What Do Squirrels Eat?
Squirrels are typically omnivores, although their diet primarily consists of a wide variety of plants. They feed on seeds, nuts, fruits, and green vegetation. Acorns, walnuts, and peanuts are among their favorite food items. Some species are also known to eat small insects, caterpillars, small birds, and even eggs when other food sources are scarce.
Squirrels have also been known to raid gardens for vegetables, dig up planted bulbs, and can often be seen eating at bird feeders, indulging in seeds or suet. It’s important to note that while squirrels can eat a broad range of things, not all human food, especially processed food, is safe or healthy for them.
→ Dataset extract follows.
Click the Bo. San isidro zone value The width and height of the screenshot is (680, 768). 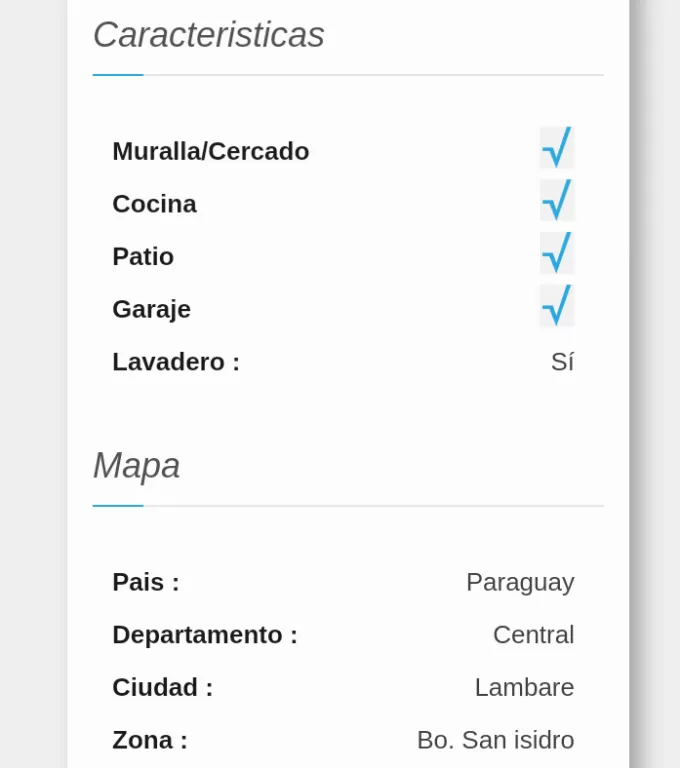(x=495, y=740)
In conclusion, dealing with a squirrel problem in your attic can be a daunting task, but with the right strategies, it is certainly manageable. The process involves a thorough understanding of the issue, applying the right removal tactics, and taking necessary preventive measures.
Ultimately, prevention is key. Creating an environment that is less attractive to squirrels in the first place can save you a lot of time, effort, and potential damage to your home. Always remember, it is far easier to prevent a squirrel infestation than it is to evict squirrels once they’ve decided your attic is their new home.